Some performance spaces are grappling with more unusual factors. The Muse is a black box theater and music venue in Brooklyn that doubles as a circus and aerial school, with acrobatic performers appearing onstage with musical acts. When the space finally reopens, it will have to contend with the safety of its performers as well as its audiences. “Some cleaning products can’t be used on our safety gear,” says founder and director Angela Butch, citing deterioation issues. “And [there’s] also the unique scenario of masks — it does limit your breathing, and if I have an aerialist that’s up 30 feet in the air and their breathing is slightly compromised or they’re exerting themselves, there’s a chance that they would pass out, and I can’t have someone pass out 30 feet in the air. There’s also the hazard of strangulation with masks in circus work.”
Even after venues reopen, there’s the question of when it will become feasible for touring artists to perform outside of their home base.

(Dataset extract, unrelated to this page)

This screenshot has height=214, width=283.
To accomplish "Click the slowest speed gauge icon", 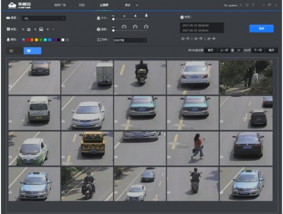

Ric Leichtung, co-founder of concert promoter AdHoc, says the events most likely to draw larger audiences in any city will always be artists from out of town. With acts far less likely to travel until there’s a vaccine, venues will have to rely on local acts to fill their lineups — a great exposure opportunity for musicians in the area, but one that’s less likely to draw as much revenue as a smattering of touring acts on the bill. “It has a trickle-down effect on all the people that are behind that event,” says Leichtung. “The promoters, the venues that are selling more drinks, everyone.”

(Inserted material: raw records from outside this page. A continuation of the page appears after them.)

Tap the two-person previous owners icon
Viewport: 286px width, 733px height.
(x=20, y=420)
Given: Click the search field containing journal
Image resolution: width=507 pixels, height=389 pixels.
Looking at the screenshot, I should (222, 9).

The long-term and possibly permanent closure of so many venues is guaranteed to have a ripple effect across the whole industry. As smaller venues run dry and shutter, that will leave fewer spaces for independent artists to cultivate their craft, develop a following or catch the attention of label talent scouts. As Christine Karayan, owner of famed L.A. venue Troubadour, wrote, “These venues are like families to the people who work there and play there, and the patrons that come there become like family. They come all the time. You see the happiness when their favorite band plays. You see that ‘aha moment’… You cannot stream that, you cannot go to the Staples Center for that.”
Back on the West Coast, Billy Jones is hoping to move forward soon with the Baby’s L.A. project. It’s five times the size of the original 280-capacity venue in Brooklyn, which will present its own operational challenges when it finally opens its doors. His optimistic side believes that New York’s culture scene will bounce back, just as it did in the years following 9/11 and Hurricane Sandy.
“Everyone throws around the word ‘resilient’ right now,” Jones says. “But there’s got to be a way to do it.”